The normr package provides tools to calculate continuous
norms for psychological test scores, where the norms depend on a
continuous variable, denoted as the norm predictor. Typically, the norm
predictor is age. The package allows for a single norm predictor.
Applying the norms result in standardized scores such as percentiles,
T-scores, or IQ scores. Such standardized scores allow for
norm-referenced interpretation, that is, comparing an individual’s
performance to that of a relevant reference population.
For example, an IQ score expresses an individual’s performance
relative to the general population of the same age. To estimate such
norms, normr requires raw scores from a representative
normative sample.
This vignette illustrates how to derive norms from such a sample,
following the approach described in a tutorial (Timmerman, Voncken, and Albers 2021).
The main workflow in normr consists of:
shape_data)fb_select)normtable_create,
plot_normtable)Advanced functionality includes norming of composite scores, norms for new data, user-defined distributions, and parallelization.
We illustrate the process using IDS data (Grob
and Hagmann-von Arx 2018; Grob et al. 2018). An anonymized and
perturbed version of this data is included in normr.

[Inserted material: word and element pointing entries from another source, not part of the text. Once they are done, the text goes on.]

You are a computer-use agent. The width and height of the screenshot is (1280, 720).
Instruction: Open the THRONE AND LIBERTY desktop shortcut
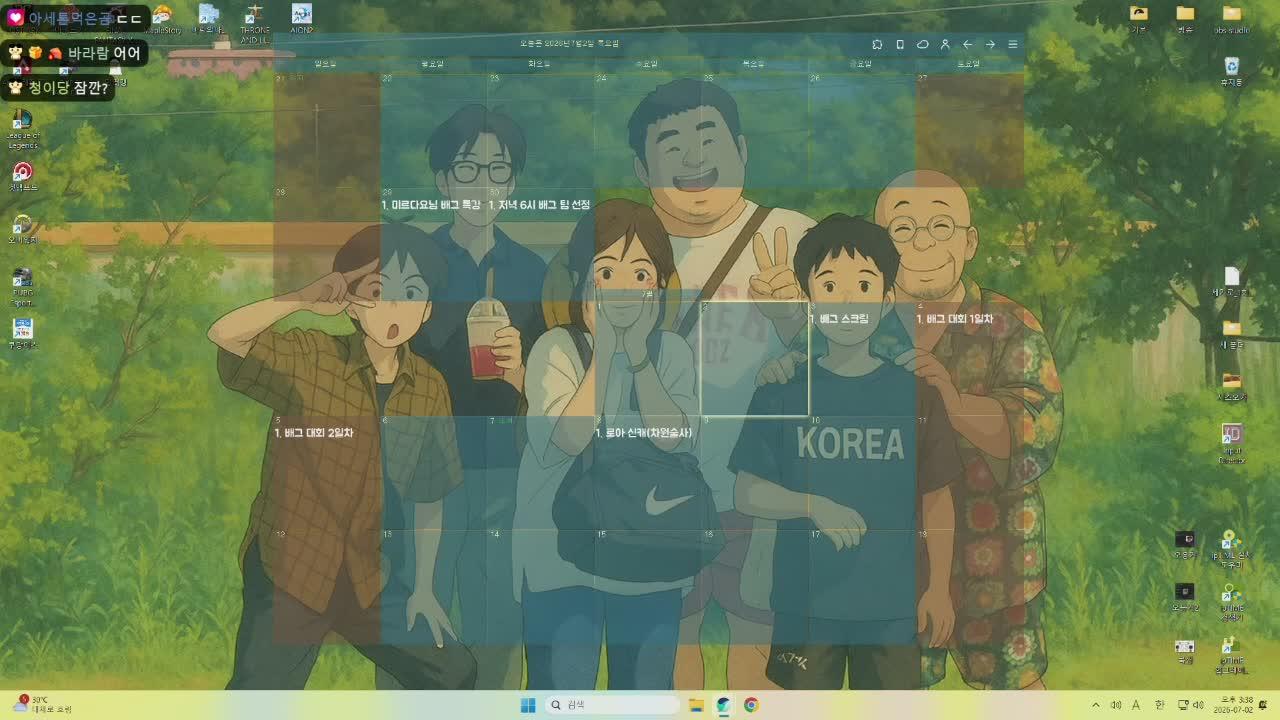pos(255,23)
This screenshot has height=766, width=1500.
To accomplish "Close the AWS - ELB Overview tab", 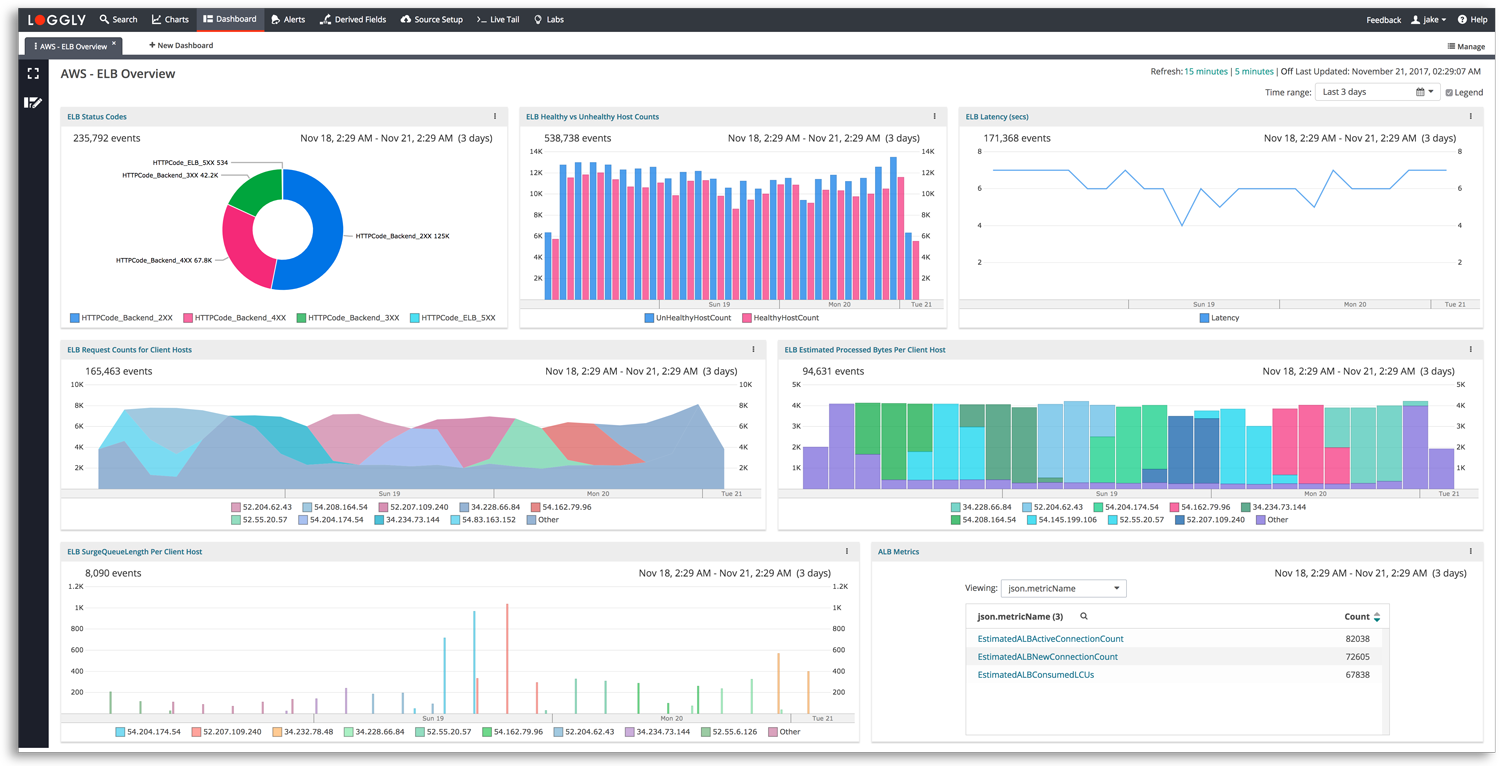I will tap(114, 43).
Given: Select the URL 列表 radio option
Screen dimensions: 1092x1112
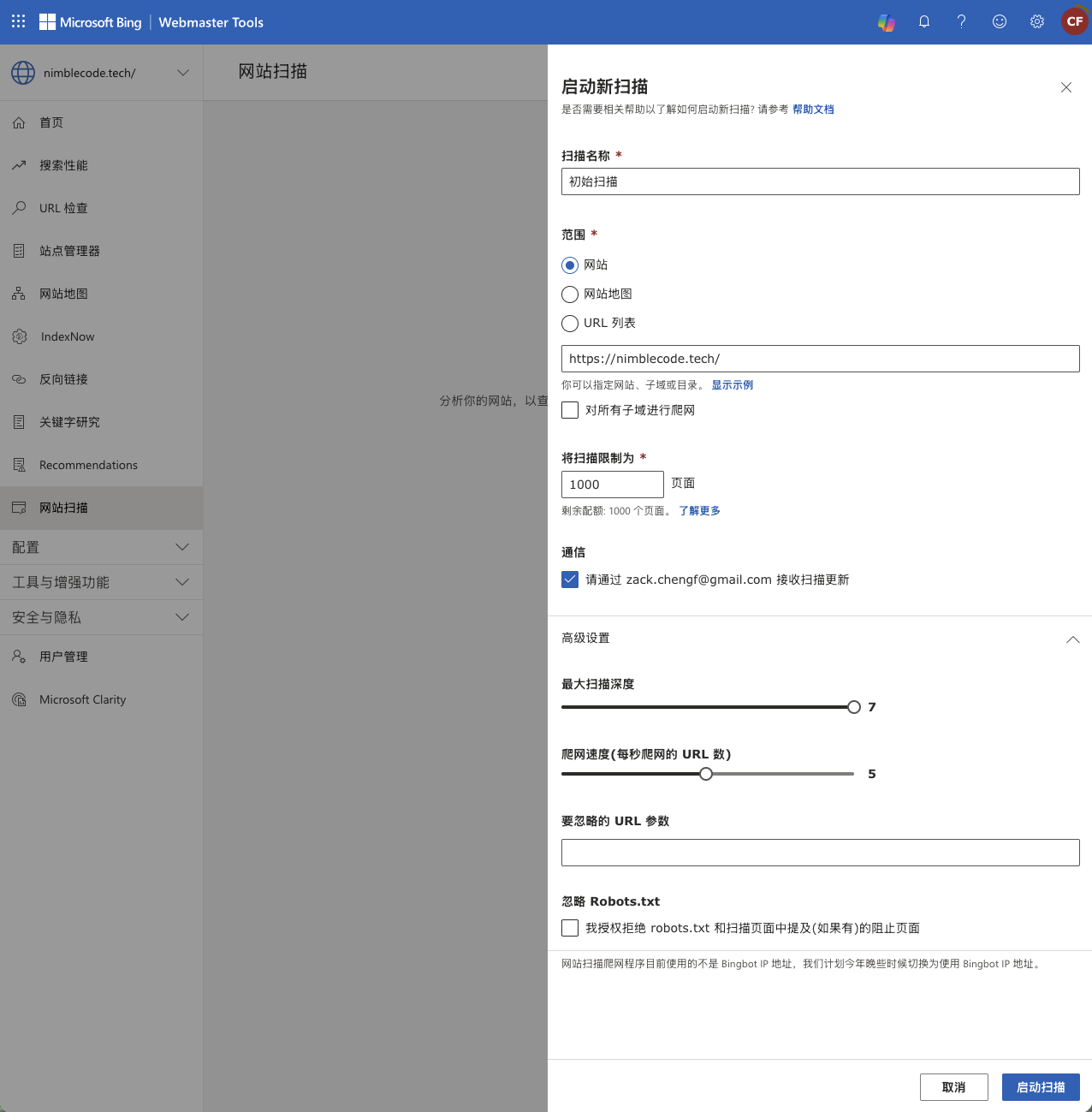Looking at the screenshot, I should click(570, 324).
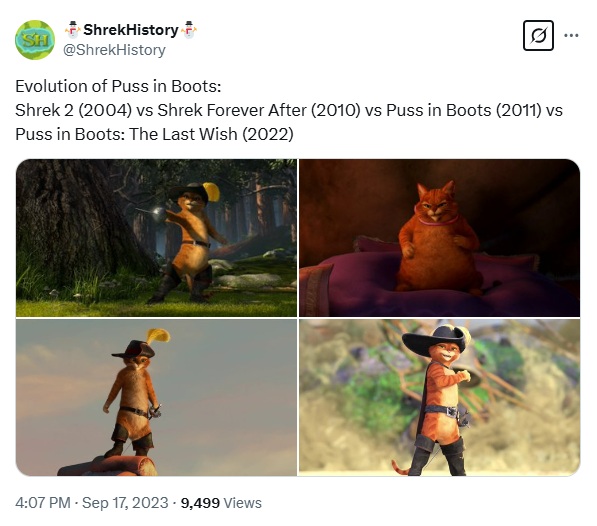The image size is (597, 526).
Task: Click the snowman emoji after ShrekHistory name
Action: [189, 30]
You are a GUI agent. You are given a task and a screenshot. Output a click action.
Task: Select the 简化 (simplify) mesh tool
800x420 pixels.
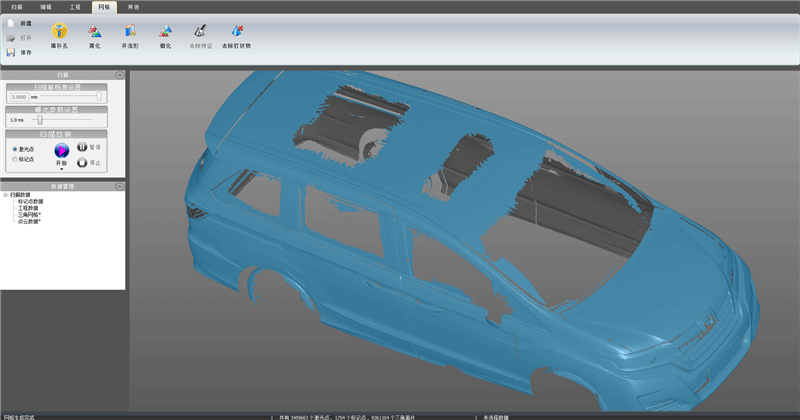click(93, 32)
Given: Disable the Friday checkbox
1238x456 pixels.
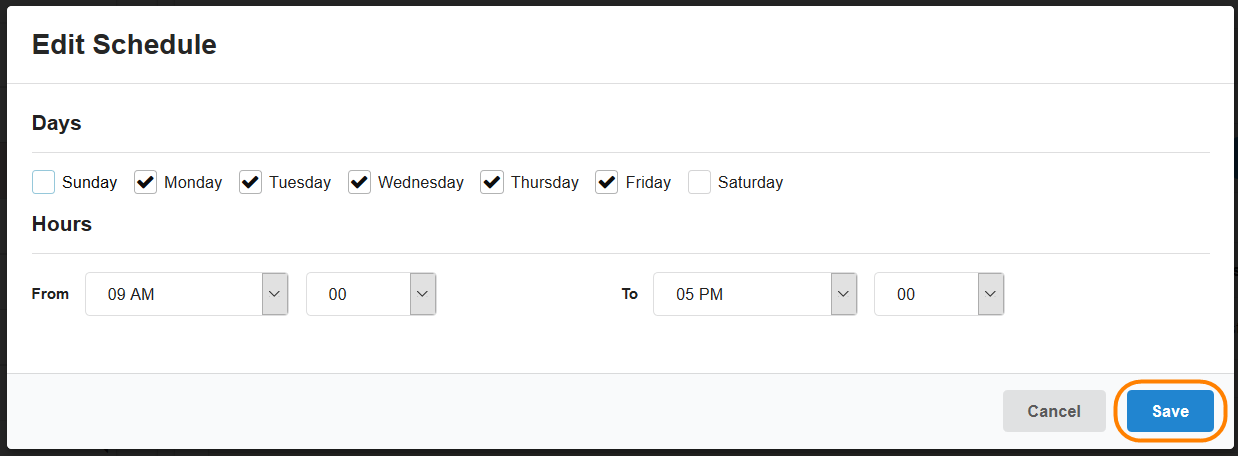Looking at the screenshot, I should pyautogui.click(x=607, y=182).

We focus on Test 14, with \(n=1660\) children and raw scores ranging
from 2–34.
Three candidate distributions are considered:
To compare candidate models, we use the free order model selection procedure with the Bayesian Information Criterion (BIC) as selection criterion, which has been shown to be effective in model selection (Voncken, Albers, and Timmerman 2019).
We begin by fitting the BB distribution to model the raw scores of
Test 14 as a function of age. Before doing so, we must ensure that the
data are in the correct format. This is handled by the function
shape_data.
The shape_data function verifies whether the response
variable is properly formatted and, if necessary, reshapes it. For
binomial-type distributions like the BB, gamlss requires the response to
be a two-column matrix: one column for the number of correct items and
one for the number of incorrect items. For each individual, these
columns sum to the maximum possible raw score on the test.
By default, shape_data uses the highest observed raw
score in the data as the maximum. This can be overridden with the
argument max_score. The function also removes any cases with missing
values on Test 14 or age.
Applying shape_data to our data produces a new
dataframe, mydata_BB, which includes the additional column
"shaped_score" containing the scores in the correct format
for BB models:
mydata_BB <- shape_data(data = ids_data,
age_name = "age",
score_name = "y14",
family = "BB",
max_score = 34)
#> Binomial family: converted response to matrix with two columns:
#> col1 = number correct, col2 = number incorrect.We can also apply shape data to obtain scores in the correct format for the BCPE model, which requires nonzero, positive scores.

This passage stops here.